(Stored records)

+++++

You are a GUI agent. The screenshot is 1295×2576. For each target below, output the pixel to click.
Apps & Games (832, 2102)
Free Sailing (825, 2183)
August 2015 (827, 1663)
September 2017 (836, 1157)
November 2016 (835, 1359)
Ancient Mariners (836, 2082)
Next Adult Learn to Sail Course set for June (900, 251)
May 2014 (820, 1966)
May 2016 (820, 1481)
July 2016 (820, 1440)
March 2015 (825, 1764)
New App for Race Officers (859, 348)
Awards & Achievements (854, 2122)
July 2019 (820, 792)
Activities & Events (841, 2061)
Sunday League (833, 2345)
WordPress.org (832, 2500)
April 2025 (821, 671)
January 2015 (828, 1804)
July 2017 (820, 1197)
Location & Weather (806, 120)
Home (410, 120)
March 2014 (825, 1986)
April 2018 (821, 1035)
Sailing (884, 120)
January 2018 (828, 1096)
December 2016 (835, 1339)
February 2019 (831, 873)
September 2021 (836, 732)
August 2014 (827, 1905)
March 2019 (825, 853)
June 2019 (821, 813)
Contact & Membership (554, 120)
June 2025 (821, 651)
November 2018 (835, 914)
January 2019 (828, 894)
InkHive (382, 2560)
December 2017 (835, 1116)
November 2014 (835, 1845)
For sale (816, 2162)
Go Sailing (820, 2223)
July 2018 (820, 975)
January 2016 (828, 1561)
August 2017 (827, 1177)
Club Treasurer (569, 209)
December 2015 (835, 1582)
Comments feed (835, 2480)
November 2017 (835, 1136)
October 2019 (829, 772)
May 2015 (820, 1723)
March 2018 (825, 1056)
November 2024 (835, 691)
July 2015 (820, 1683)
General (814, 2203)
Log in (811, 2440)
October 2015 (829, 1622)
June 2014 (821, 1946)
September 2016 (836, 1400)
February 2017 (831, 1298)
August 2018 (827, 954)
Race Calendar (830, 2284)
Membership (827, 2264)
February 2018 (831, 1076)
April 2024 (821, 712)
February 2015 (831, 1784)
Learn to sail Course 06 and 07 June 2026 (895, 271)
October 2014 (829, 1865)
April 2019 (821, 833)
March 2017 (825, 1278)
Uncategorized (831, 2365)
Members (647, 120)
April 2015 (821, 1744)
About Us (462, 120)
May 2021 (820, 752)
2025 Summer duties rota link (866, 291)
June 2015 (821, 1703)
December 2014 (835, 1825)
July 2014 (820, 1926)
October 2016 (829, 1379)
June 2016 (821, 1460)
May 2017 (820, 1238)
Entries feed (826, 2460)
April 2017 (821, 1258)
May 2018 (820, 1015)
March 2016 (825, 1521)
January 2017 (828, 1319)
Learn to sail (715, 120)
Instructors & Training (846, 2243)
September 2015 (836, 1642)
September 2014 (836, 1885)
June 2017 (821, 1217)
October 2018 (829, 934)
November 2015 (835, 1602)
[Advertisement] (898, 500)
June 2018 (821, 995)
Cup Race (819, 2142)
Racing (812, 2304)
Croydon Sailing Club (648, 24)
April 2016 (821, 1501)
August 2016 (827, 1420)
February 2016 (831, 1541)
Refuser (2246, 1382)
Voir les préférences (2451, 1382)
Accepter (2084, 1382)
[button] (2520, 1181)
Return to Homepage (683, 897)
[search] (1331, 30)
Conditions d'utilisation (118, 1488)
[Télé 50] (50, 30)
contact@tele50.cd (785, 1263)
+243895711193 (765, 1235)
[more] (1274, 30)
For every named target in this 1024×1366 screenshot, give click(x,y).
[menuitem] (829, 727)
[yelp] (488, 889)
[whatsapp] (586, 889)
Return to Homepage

+++++

- WHAT THE TASK ASKS -
The lines from the one with "Conditions d'utilisation (118, 1488)" through the end of the data above are to be set down exactly, with both boundary lines included and no other lines.

- TASK ANSWER -
Conditions d'utilisation (118, 1488)
[Télé 50] (50, 30)
contact@tele50.cd (785, 1263)
+243895711193 (765, 1235)
[more] (1274, 30)
For every named target in this 1024×1366 screenshot, give click(x,y).
[menuitem] (829, 727)
[yelp] (488, 889)
[whatsapp] (586, 889)
Return to Homepage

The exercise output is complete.